I’m sure most of you are similar to me and are long-standing members of chalkoholics anonymous. If you are yet to earn your 5 minutes chalk free badge, you might want to brush off any tight holds during your climb for that extra bit of grip.
When leaving a climb it’s polite and good etiquette to give any over-chalked holds a brush down, But I’ll talk more about that later.
So What Is The Best Method To Brush?
So now you understand why we brush, its time to learn how you should brush.
This section is pretty subjective as everyone is different when it comes to brushing.
There is no right or wrong.
Just like with brushing your teeth, everyone develops different methods, rituals, and speeds.
You have the:
- Classic Back And Forth
- Counter Clockwise
- The Razzle Dazzle
- The Rock Sock
- Pulp Friction
Once you have completed your scrubbing ceremony, its usually a good idea to give it a good blow to remove any excess loose chalk. Make sure to close those peepers though, chalk dust and eyes are not compatible.

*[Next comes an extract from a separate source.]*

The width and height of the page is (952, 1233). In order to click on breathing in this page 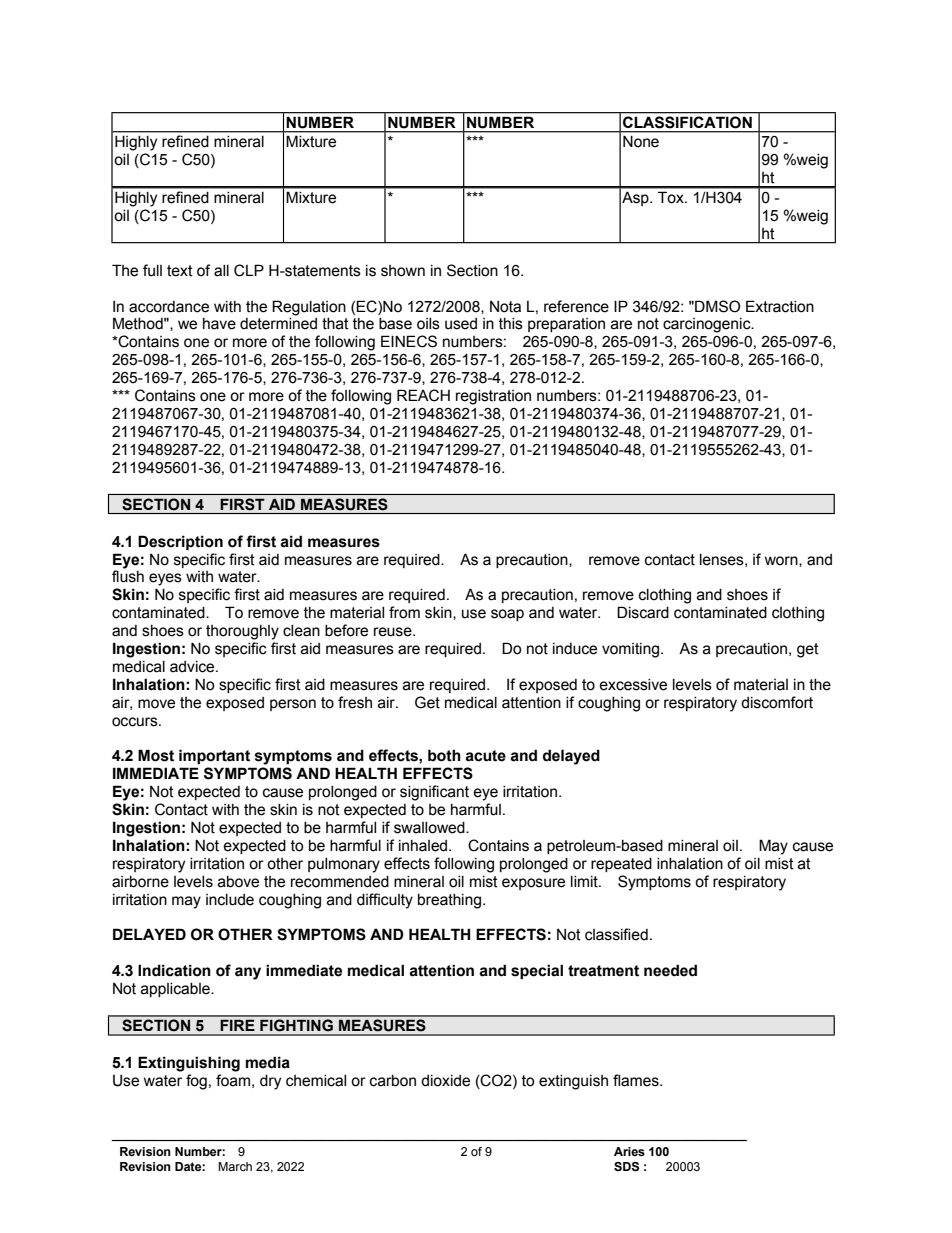, I will do `click(451, 901)`.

Like most social settings, there are rules you need to abide by in order not look like a total asshat.
This first one is pretty obvious. If someone brushes a hold they get first dibs.
So, this next one isn’t really talked about much.
Is it okay to borrow someone else’s brush?
We have all been there; you wake up feeling like something out of a George Romero flick, Grab your gear and dash off to work.
Only later, when the blood in your veins is 50% coffee, does it hit you that your brush in your other bag.
Luckily most climbers are friendly. It’s one reason why it’s such a social sport. Once asked, most are more than happy to help, whether it’s letting you borrow a brush or giving you advice on a problem.
In fact, a lot of climbers are happy for an excuse to razzle-dazzle.
If you’re more of an outdoor operator make sure you clean any “tick” marks or excess chalk you leave on the holds. No one wants to be that guy.
So most climbing centers will have wizard staff looking sticks with brushes on. These are to help brush holds that are just out of reach.
It’s just common courtesy to make sure these are back in their designated hangout once you’re done.
What are they made of?
For all you curious climbing monkeys, the main ingredient in the recipe for a modern chalk brush is boar hair.
Climbers have had many different iterations of brushes over the years, from your little brother’s toothbrush to hair straight from the horse’s back, All this before settling on the current choice: boar hair. What you expected? Me neither.
So, when choosing a brush, only one thing remains: Plastic or wood?
I, for one, am part of the wooden master race. What about you?